The project, conducted by Stanford University, has been surveying parents and caregivers with young children since November 2022. During that time, more than half of families surveyed said they struggled with basic needs, but over the last year, struggles with health care, food and utilities reached 73% — one of the highest levels since the survey began.
“It’s pretty stark data,” said Philip Fisher, director of the Stanford Center on Early Childhood. “Our research shows consistently that economic hardship translates subsequently into parent stress and distress, which then gets passed along to child distress. So if you want to know how kids are doing, these are not great trends.”
Fisher noted that supports rolled out during the pandemic, such as the expanded Child Tax Credit, increased SNAP and WIC (Women, Infants, and Children) benefits, and stimulus checks, resulted in fewer parents of young children experiencing material hardship and emotional distress. As those benefits expired, that trend reversed, he said.
Researchers at Stanford asked caregivers to explain the biggest current challenges for their family in their own words. They shared those anonymized answers with EdSource.

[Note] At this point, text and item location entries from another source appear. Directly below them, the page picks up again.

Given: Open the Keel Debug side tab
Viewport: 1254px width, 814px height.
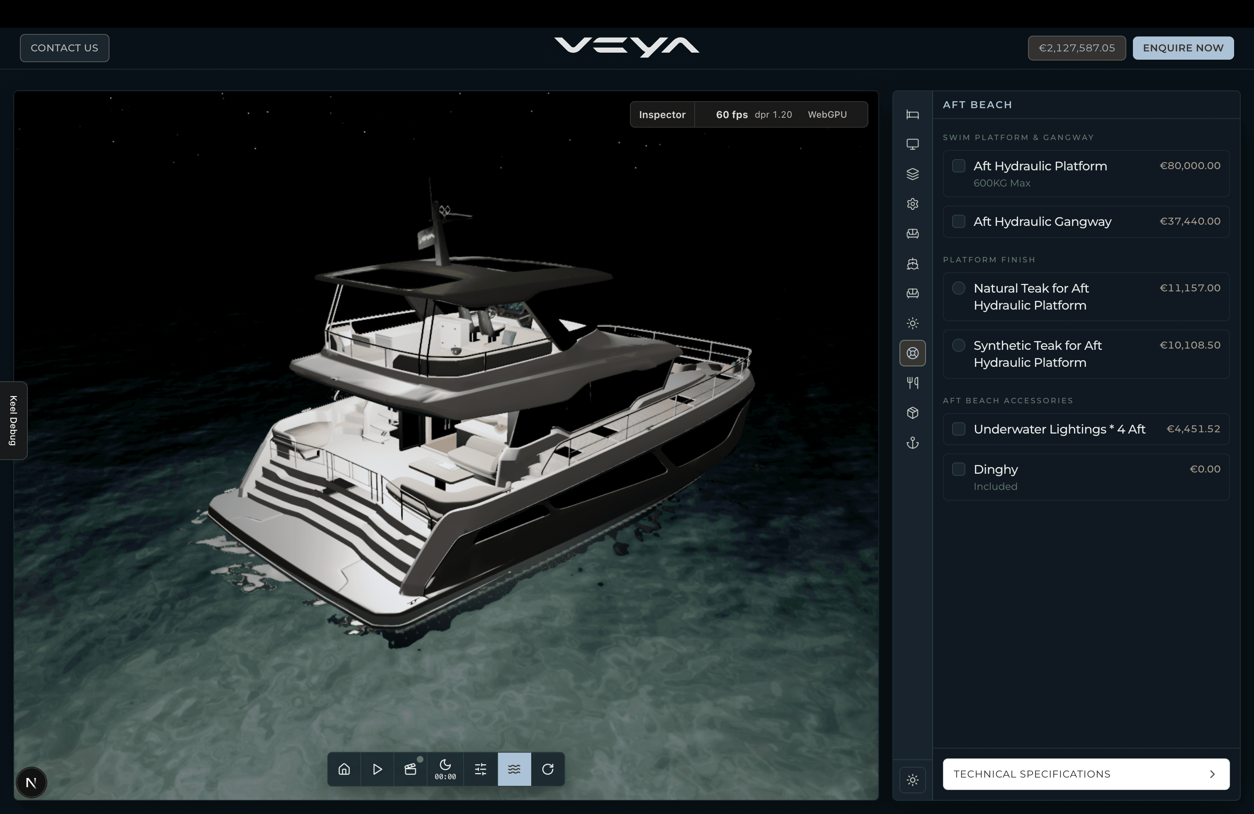Looking at the screenshot, I should 13,420.
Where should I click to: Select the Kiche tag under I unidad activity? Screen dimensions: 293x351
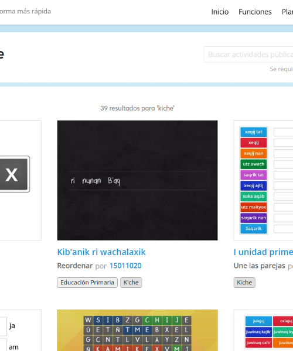(244, 283)
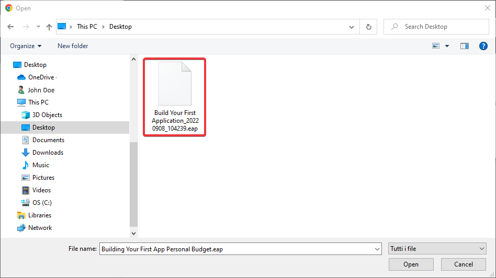Open 3D Objects in the sidebar
This screenshot has height=278, width=496.
(47, 115)

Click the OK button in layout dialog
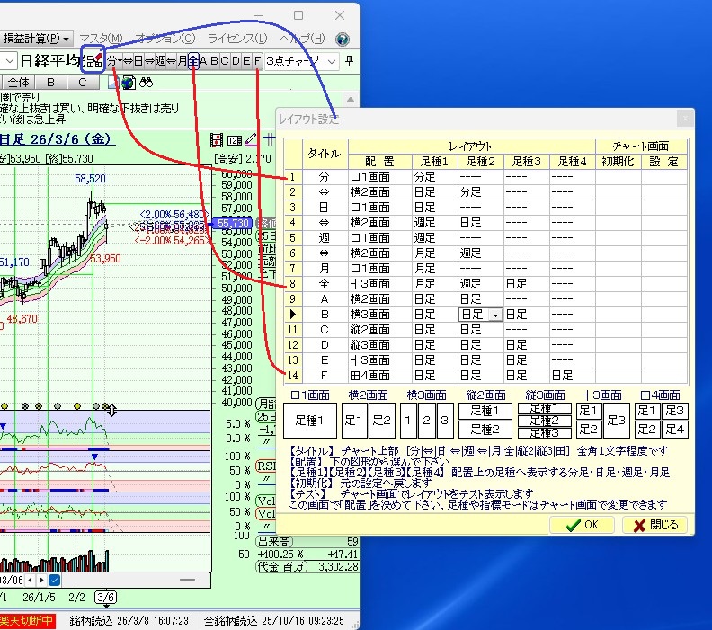pos(582,525)
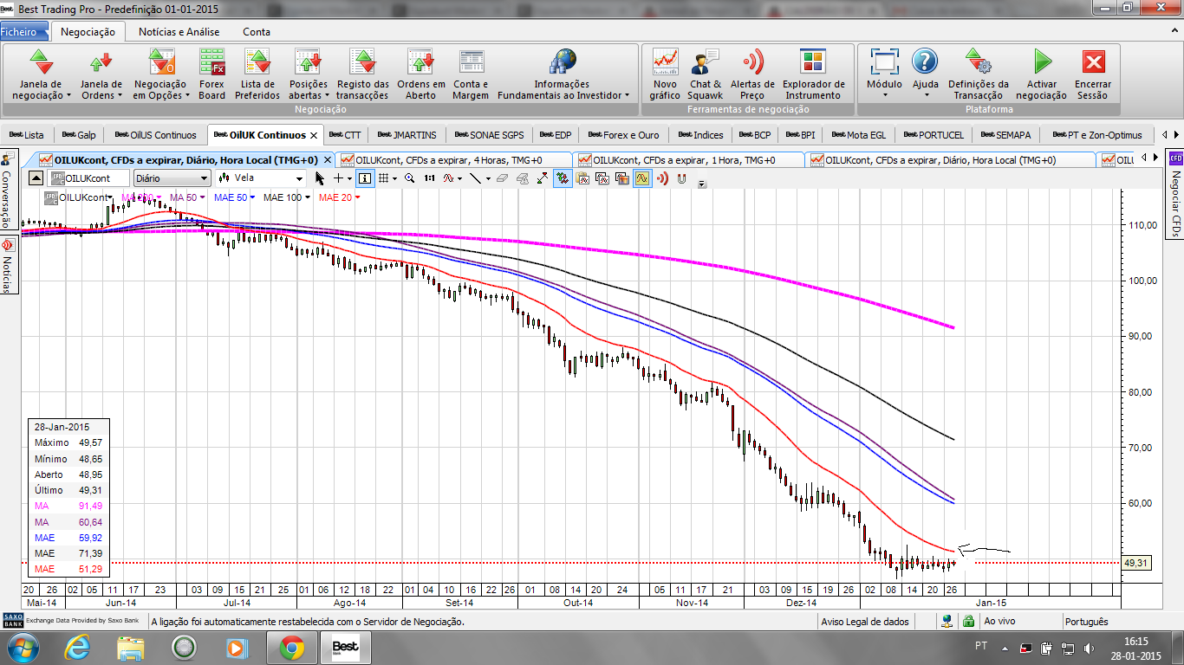The height and width of the screenshot is (665, 1184).
Task: Click the chart zoom magnifier tool
Action: coord(409,178)
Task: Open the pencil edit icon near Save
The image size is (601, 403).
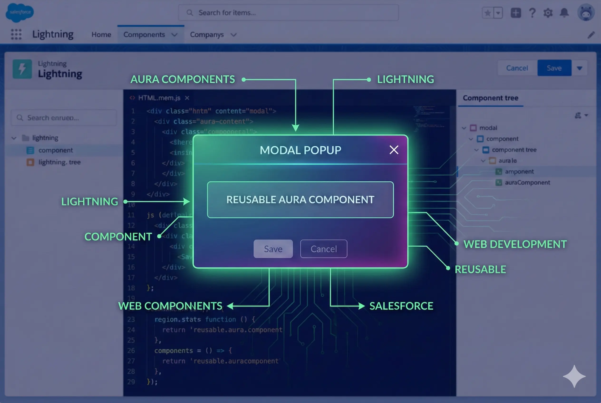Action: (x=591, y=35)
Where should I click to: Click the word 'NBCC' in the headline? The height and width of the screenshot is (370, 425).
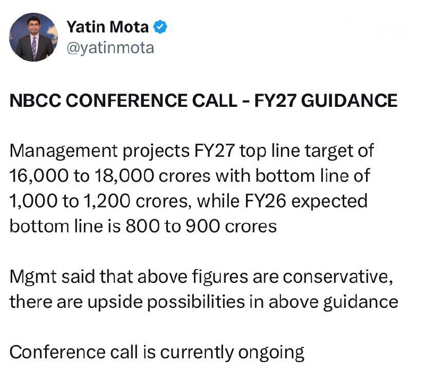click(x=31, y=100)
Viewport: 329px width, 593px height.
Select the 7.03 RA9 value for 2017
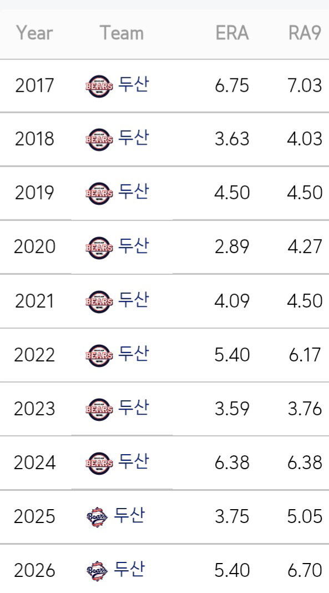tap(305, 85)
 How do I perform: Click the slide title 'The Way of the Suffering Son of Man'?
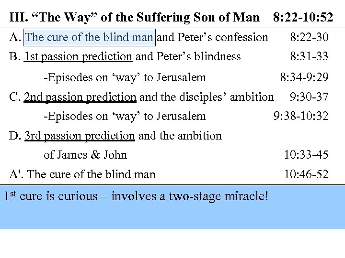[134, 18]
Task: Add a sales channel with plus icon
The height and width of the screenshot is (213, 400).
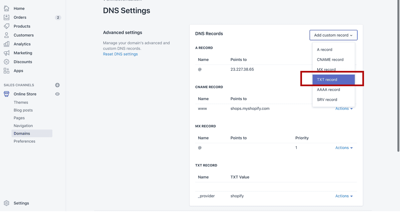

“We’re working hard, but it’s not enough anymore,” wrote one caregiver in San Joaquin County. “We need our leaders to understand that even full-time workers can’t afford rent, health care, and food in this state. Wages haven’t kept up.”
One caregiver in San Bernardino County said they are worried about how the cuts from Trump’s budget will affect their Medi-Cal and CalFresh benefits.
“They might get cut because the [Big Beautiful Bill] passed,” the caregiver wrote.
College students struggle with basic needs
College students are also struggling — and unlike K-12 students who receive breakfast and lunch at school, they don’t have guaranteed meals.
Typically, students come into Long Beach State’s Basic Needs center because of a specific crisis, such as losing their job, said the center’s director, Danielle Muñoz-Channel. But now, students tend to come in just because they’re getting squeezed all around by rent, utilities and food prices.
“They can’t pinpoint any one factor,” she said. “We ask what changed, and they say, ‘Nothing, I just can’t afford it anymore.’”
Muñoz-Channel said she’s monitoring whether federal cuts to CalFresh and Medi-Cal benefits, such as tightened work requirements, could affect students and the future workforce. She said students need to have their basic needs met so that they can focus on school — otherwise they risk not graduating on time or not finishing their degree at all.
“I’m worried about how it will affect our most needy students who use college to break generational cycles of poverty,” she said.